Local man Bruno Wilson said he heard the shots in the remote Indigenous community, but did not know immediately that the 19-year-old had been injured.
Soon after he joined about 100 people outside the local police station and described the scene as "like a war zone".
"You couldn't hear anything. It was chaotic at that moment," he said in evidence on Monday.
Mr Wilson said even the next day he found it hard to process that the shooting had occurred.
"I still didn't get that it had happened. I felt really angry.

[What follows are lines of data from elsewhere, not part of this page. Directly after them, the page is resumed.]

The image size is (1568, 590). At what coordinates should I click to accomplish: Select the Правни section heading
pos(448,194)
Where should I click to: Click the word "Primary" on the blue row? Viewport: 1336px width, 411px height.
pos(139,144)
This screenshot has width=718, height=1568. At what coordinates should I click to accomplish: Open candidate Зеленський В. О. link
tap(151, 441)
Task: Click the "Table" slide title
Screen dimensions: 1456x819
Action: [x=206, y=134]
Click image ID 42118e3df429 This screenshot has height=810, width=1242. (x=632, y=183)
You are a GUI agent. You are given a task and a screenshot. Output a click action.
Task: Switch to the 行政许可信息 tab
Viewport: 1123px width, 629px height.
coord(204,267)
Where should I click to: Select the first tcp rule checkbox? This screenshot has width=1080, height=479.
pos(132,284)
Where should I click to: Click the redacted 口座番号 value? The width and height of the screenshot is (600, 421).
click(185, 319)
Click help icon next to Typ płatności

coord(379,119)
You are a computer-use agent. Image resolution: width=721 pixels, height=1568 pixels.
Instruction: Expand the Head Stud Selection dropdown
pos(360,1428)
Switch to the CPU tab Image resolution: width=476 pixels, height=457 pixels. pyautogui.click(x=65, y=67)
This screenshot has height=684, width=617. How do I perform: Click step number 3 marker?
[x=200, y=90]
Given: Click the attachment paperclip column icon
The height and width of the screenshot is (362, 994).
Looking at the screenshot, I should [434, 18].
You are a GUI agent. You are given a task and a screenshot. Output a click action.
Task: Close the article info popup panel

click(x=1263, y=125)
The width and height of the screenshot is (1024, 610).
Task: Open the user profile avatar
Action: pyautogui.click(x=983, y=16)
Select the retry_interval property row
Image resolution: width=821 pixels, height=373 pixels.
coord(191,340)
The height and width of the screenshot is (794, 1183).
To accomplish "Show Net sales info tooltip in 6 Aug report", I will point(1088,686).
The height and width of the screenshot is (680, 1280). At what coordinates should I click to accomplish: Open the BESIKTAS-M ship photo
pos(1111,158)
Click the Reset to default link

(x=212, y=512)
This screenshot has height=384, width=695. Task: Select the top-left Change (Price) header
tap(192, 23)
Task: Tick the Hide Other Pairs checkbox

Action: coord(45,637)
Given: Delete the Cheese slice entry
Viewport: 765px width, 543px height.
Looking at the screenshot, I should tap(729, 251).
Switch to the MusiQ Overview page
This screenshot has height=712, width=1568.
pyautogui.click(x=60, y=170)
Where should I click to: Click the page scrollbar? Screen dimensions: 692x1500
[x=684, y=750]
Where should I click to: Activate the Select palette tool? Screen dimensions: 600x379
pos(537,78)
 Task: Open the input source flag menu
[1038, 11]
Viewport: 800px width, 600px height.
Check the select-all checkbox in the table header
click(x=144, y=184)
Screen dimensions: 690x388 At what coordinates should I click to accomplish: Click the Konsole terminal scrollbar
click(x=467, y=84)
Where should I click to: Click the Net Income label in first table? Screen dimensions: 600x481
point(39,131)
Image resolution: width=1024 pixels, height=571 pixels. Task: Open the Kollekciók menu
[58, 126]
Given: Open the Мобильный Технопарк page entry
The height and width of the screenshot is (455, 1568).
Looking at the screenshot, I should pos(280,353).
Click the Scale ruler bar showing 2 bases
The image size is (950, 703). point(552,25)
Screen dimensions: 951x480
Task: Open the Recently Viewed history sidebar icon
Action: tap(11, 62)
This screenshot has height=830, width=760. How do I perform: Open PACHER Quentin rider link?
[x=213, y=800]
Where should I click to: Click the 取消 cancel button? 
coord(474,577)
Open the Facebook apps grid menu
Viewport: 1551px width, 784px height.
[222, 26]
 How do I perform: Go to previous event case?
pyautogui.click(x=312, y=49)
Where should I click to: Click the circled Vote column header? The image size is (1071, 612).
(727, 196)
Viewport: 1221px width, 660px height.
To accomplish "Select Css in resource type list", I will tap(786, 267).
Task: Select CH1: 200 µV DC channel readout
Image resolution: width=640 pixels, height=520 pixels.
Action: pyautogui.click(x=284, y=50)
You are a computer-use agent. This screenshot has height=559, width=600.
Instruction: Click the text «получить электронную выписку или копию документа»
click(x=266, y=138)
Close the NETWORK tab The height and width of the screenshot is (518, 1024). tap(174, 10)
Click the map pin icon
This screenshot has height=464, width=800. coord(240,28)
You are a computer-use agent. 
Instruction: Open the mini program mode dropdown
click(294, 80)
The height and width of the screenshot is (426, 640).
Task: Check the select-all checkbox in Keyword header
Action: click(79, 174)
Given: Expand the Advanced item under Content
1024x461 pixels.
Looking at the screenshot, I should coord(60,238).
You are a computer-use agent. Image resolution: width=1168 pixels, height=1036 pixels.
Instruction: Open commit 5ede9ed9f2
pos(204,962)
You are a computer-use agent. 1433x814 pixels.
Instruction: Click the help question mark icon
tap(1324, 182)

But I just didn't get it," he said.
He told of his concern at seeing more heavily armed police in Yuendumu in the aftermath of the shooting, though he understood they were just doing their job and investigating the incident.
But he also criticised the initial decision to call in the Immediate Response Team to handle Mr Walker's arrest, which he described as disrespectful.
Mr Walker died after Constable Zachary Rolfe shot him three times during the bungled arrest on November 9, 2019.
Const Rolfe was subsequently charged with murder but acquitted after a Supreme Court trial.
He has gone to the Supreme Court in a bid to block any requirement for him to give evidence at the inquest on the basis that it may expose him to disciplinary action.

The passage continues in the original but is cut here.